Chapter 76 of The Empty City

By Andrew Looney

Jim went over to the shopping center. It being the first week in January, the mall was now a quiet, sleepy place. The frantic weeks of sales leading up to Christmas were over, and the casual days of cleanup and recovery had mostly passed.

Very few people were out shopping this evening, but even so, Jim was hanging around in hopes of meeting someone. It was a new scheme of his.

Jim had been without a love life for the past four months and was rather sick of it. His various attempts at meeting someone he found attractive and interesting and who found him attractive and interesting had all been failures.

He had tried going to bars, the classic way for people to meet, but had hated it. He wasn't much of a drinker, and the atmosphere was always wrong. Too strained, too sleazy. He always felt awkward and uncomfortable, and could never bring himself to hang around for very long. Further, he never felt that he'd meet anyone worth bothering with at a pickup joint. He wanted to meet someone sincere and intelligent, and who, most of all, wanted a long term relationship, and not just a one night stand.
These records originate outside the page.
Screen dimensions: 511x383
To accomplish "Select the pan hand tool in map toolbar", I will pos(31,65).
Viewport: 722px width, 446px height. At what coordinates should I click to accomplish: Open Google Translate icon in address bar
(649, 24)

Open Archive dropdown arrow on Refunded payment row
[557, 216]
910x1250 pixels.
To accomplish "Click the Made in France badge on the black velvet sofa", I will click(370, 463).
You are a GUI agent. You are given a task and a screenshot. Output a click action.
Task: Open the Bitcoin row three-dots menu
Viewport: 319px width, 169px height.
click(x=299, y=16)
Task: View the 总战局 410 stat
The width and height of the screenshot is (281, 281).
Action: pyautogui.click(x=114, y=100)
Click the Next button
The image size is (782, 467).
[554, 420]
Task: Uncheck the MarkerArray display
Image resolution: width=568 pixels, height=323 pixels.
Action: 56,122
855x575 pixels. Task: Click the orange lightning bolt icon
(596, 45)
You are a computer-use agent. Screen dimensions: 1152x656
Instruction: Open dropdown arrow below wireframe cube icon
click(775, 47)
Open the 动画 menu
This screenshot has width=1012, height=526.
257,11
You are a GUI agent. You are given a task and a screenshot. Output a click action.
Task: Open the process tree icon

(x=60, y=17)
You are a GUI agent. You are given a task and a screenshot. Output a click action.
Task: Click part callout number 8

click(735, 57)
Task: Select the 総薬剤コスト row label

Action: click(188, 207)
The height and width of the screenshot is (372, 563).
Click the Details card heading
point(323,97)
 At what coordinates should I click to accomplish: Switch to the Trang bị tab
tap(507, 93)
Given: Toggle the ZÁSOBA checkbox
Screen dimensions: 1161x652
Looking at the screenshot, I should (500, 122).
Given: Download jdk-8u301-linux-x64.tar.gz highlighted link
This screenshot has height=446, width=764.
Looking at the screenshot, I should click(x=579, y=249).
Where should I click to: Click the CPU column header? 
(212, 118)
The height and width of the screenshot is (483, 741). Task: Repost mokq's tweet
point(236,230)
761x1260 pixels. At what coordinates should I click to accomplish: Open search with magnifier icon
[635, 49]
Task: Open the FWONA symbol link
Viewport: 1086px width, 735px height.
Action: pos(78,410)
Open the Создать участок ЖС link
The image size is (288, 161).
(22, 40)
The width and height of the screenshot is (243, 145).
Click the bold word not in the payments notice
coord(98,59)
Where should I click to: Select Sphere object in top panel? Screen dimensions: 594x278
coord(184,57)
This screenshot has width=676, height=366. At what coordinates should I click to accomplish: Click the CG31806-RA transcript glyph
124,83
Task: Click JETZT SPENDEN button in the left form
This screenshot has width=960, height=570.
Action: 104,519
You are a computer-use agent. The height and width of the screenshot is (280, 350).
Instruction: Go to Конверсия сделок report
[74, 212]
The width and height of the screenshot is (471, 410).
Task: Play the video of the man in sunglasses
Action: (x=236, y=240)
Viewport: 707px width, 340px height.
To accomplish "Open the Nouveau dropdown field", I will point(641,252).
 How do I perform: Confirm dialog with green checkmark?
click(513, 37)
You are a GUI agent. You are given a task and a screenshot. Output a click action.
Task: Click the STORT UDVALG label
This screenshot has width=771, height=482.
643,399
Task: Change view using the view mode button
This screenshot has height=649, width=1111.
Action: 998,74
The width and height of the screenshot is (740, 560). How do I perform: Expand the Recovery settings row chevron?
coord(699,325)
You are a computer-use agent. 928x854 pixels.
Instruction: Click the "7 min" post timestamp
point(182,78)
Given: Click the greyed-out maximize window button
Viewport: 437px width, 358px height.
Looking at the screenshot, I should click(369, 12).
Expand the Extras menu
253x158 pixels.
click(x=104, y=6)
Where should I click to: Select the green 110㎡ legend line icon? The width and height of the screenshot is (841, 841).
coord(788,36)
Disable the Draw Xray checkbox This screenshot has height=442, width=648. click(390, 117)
It was of course possible that the woman of his dreams was in fact at such a place, hating it every bit as much as Jim, and Jim realized this... but he couldn't bring himself to wait around and see.

He'd tried playing the personals game, but that had been a disaster so far. Nevertheless, he continued researching the ads every week.

He had looked up every old friend and acquaintance he had, but found no one who wasn't either uninterested, uninteresting to him, or unavailable.

He'd asked his various friends to help him out, to introduce him to anyone they knew who they thought he might like and have a chance with, but nothing had come of it.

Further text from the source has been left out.